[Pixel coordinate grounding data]

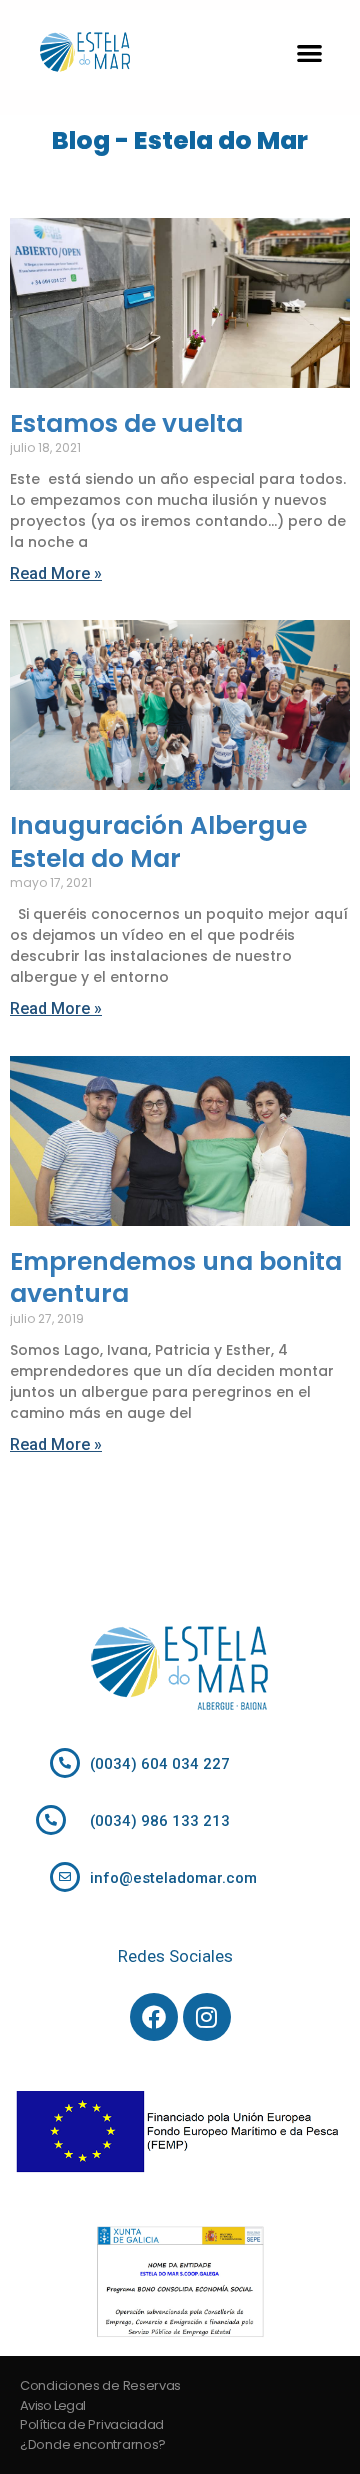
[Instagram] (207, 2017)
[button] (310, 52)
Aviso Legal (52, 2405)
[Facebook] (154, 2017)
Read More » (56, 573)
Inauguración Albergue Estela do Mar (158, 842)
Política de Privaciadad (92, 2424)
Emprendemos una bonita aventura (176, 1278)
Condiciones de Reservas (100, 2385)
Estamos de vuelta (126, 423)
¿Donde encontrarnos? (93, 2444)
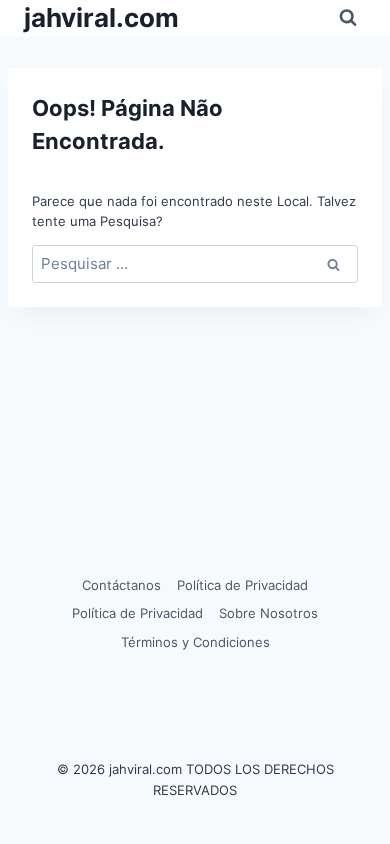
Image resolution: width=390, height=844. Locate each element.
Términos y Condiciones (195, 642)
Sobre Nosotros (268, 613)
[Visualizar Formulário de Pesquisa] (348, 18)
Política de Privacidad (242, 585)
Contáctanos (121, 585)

Work instruction
Within the data above, pick out all lines holding the word "Política".

Task solution
Política de Privaciadad (92, 2424)
Política de Privacidad (242, 585)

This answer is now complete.